In 2001, only 8.2% of total outpatient visits included counseling or education related to exercise. (Jacobson et al. Physical Activity Counseling in the Adult Primary Care Setting Position Statement of the American College of Preventive Medicine. Am J Prev Med 2005;29(2). P.158-162.)

These types of studies show that doctors should be accountable for and be responsible for the inability to effectuate important health behavior changes in their patients. It is paramount and a crucial duty for doctors to help their patients adopt healthier behaviors, because patients cannot entirely effectuate these changes on their own.

Yet, physicians continue to ignore this important function, why?

Well for, one doctors have cited inadequate confidence and lack of knowledge and skill as major barriers to counseling patients about lifestyle interventions. Among the 620 respondents in a survey of family physicians, only 49% felt competent prescribing weight loss programs for obese patients (Lianov, Liana and Johnsson, Mark. Physician Competencies for Prescribing Lifestyle Medicine. JAMA July 10, 2010, 304(2).202-203.). In addition, several studies have shown that physicians in training do not adequately get trained these lifestyle-level interventions to prevent and treat chronic medical diseases (Sisson, S and Dalal, D. Internal medicine residency training in topics on ambulatory care: a status report. Am J Med. 2011; 124: 86-90).
 
Another reason for the lack of focus on risk factor assessment and prevention is the perverse reimbursement mechanism by insurance companies whereby doctors are paid to treat existing disease rather than focus on prevention. In fact, only recently did the Affordable Care Act (ACA) legislate the mandate to cover clinical prevention. Even though this represents a good start, ACA falls short of providing full comprehensive coverage on prevention.

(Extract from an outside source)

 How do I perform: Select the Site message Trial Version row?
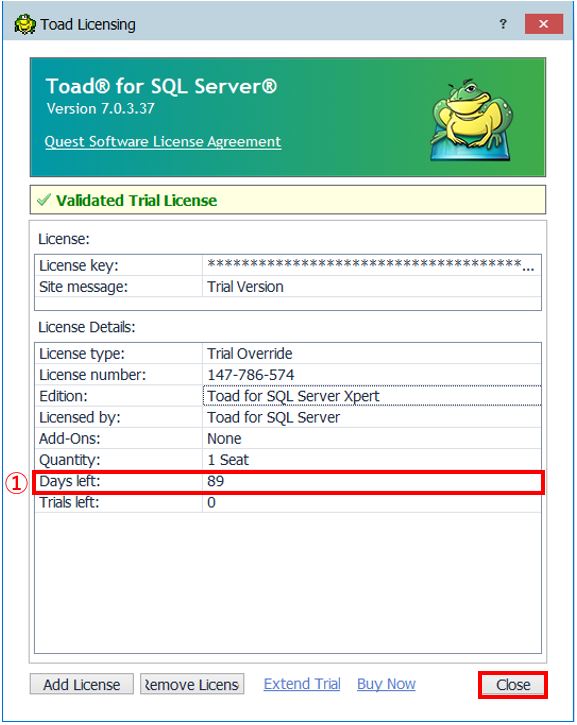(288, 287)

Take home message: Patients are therefore left to fend for themselves to figure their own risk for diseases and how to best prevent them, unless you have a qualified doctor, such as a preventive medicine specialist, who can help with risk factor assessment and putting in place robust prevention plans. Preventive medicine specialists are able to help you complete risk assessment profiles and focus on behavioural counseling (smoking cessation, nutrition counseling and exercise prescriptions), recommendations for screening exams and preventive medications, while at the same time taking a holistic preventive approach to your health care needs.